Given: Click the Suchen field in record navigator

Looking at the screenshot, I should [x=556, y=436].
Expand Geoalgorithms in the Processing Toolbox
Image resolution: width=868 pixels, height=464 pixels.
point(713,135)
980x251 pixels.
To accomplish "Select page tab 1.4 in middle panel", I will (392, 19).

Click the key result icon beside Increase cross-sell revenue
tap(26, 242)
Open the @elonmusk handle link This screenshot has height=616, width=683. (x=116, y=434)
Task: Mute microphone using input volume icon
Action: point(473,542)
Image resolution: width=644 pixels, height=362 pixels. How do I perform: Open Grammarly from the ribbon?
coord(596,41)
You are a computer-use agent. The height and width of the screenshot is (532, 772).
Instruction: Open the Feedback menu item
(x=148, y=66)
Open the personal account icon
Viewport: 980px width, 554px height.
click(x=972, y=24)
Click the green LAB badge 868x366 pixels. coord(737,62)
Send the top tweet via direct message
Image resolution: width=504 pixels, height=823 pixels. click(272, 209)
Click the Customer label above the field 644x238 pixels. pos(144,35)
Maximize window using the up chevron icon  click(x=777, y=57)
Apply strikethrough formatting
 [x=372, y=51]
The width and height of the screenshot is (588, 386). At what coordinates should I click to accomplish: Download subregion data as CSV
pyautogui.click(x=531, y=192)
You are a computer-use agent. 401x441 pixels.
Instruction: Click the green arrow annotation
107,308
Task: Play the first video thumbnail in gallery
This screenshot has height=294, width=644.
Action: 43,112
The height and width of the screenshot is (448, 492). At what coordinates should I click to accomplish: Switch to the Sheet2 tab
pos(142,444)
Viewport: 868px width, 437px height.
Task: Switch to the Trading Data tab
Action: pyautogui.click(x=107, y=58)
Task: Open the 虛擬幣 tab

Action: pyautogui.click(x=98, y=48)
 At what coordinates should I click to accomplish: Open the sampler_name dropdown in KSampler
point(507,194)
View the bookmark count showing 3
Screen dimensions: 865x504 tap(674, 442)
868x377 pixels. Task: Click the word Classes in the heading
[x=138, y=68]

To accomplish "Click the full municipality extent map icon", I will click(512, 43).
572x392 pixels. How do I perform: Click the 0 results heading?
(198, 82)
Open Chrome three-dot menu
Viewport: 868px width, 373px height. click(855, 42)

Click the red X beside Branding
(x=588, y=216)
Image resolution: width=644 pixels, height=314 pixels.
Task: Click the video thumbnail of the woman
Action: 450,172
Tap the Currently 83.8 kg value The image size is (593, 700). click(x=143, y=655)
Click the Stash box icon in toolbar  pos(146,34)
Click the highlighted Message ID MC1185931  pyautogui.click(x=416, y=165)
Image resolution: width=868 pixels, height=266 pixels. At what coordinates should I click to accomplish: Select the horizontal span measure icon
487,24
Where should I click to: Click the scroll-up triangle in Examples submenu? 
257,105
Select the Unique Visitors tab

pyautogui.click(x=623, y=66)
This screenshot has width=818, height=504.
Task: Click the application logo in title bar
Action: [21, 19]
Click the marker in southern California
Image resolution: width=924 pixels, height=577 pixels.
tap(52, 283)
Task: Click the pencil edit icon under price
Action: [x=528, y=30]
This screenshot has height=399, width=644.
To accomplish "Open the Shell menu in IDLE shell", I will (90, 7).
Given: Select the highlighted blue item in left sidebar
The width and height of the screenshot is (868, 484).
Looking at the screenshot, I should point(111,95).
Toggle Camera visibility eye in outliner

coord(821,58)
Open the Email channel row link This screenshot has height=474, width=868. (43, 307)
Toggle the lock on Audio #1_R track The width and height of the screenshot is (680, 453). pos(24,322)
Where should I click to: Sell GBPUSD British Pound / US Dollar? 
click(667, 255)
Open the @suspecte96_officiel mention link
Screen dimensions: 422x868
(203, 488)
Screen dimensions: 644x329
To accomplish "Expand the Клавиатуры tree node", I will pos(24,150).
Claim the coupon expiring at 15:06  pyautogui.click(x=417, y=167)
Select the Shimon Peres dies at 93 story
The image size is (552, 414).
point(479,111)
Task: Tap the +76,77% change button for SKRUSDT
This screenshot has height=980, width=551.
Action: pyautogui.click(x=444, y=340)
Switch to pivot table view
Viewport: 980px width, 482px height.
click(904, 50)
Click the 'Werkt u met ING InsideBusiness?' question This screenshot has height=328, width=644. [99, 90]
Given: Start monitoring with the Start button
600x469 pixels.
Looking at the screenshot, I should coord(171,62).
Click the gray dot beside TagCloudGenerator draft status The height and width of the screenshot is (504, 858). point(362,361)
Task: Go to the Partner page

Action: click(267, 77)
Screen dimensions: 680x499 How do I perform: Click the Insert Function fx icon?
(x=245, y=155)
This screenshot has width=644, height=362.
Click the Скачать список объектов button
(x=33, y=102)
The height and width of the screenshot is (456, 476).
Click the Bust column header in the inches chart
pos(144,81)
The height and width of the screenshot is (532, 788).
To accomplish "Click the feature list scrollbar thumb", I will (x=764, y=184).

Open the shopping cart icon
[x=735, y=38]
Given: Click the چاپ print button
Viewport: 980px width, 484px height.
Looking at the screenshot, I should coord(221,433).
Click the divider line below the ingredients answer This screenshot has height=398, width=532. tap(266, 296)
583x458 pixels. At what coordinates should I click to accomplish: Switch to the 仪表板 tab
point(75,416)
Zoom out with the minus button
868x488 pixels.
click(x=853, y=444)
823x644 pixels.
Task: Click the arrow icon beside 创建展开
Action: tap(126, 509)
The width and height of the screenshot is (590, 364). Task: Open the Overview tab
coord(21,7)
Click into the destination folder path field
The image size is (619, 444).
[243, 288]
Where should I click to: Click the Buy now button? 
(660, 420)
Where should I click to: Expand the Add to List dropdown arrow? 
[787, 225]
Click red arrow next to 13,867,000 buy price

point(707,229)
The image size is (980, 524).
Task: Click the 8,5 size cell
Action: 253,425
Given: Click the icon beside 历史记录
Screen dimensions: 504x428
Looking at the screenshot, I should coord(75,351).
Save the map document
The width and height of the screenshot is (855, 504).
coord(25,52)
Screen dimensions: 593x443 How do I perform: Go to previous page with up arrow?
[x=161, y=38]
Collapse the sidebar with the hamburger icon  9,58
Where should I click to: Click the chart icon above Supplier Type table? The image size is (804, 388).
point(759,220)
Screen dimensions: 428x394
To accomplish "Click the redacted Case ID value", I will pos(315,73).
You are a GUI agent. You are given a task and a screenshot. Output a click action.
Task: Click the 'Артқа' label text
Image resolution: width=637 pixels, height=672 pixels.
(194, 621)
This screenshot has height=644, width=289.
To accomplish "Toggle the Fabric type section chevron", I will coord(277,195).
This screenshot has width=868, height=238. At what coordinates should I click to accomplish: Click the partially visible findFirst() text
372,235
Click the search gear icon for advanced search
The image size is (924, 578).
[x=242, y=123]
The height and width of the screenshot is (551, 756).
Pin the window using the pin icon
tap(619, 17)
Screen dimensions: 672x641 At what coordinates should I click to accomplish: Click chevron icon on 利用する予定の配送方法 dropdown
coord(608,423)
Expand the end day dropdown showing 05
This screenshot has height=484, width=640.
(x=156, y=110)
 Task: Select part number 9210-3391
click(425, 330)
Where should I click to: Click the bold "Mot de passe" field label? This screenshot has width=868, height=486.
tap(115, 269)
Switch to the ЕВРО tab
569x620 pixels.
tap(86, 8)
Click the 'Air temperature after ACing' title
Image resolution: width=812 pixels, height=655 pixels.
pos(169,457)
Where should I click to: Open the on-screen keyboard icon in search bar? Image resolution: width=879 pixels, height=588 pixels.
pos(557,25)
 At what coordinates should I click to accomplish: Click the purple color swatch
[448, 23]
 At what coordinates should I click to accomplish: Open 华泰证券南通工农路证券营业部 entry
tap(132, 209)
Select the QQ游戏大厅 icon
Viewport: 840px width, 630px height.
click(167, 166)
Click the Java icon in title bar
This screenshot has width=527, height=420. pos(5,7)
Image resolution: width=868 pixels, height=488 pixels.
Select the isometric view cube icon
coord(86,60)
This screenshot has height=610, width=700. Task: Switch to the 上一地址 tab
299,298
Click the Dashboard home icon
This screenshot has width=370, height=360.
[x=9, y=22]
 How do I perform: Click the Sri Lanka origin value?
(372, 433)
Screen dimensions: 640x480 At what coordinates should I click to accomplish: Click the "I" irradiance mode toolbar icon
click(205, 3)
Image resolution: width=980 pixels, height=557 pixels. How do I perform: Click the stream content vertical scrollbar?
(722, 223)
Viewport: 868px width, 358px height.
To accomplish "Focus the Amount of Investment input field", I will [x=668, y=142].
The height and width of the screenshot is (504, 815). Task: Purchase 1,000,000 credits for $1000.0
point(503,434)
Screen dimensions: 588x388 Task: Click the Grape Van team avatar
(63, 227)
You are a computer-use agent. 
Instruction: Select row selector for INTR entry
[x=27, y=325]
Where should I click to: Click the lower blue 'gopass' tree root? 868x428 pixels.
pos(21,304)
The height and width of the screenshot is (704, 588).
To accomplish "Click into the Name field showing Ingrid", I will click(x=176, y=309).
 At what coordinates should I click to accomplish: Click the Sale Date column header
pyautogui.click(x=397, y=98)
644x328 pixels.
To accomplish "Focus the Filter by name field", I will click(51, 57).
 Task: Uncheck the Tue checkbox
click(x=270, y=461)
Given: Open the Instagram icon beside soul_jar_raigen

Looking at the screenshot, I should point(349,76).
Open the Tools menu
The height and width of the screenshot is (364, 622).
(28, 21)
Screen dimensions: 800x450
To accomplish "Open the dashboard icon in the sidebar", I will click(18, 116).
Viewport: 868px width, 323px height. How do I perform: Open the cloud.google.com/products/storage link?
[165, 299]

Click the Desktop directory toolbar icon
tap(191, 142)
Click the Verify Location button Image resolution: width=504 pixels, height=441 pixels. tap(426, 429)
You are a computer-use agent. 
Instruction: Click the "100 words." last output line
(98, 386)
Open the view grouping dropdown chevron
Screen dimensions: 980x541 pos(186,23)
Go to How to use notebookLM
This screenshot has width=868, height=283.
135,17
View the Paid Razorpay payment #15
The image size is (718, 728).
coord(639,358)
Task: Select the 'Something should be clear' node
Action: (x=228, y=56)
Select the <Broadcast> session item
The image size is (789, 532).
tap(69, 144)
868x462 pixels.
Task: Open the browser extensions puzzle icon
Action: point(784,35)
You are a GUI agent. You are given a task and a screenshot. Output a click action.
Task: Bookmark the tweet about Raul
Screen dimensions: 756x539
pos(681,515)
★ ★ ★
## Aim of the exercise:
Please copy the line that contains "View the Paid Razorpay payment #15" and each line after it through the end of the records, exactly, and no other lines.

## Answer to this exercise:
View the Paid Razorpay payment #15
The image size is (718, 728).
coord(639,358)
Task: Select the 'Something should be clear' node
Action: (x=228, y=56)
Select the <Broadcast> session item
The image size is (789, 532).
tap(69, 144)
868x462 pixels.
Task: Open the browser extensions puzzle icon
Action: point(784,35)
You are a GUI agent. You are given a task and a screenshot. Output a click action.
Task: Bookmark the tweet about Raul
Screen dimensions: 756x539
pos(681,515)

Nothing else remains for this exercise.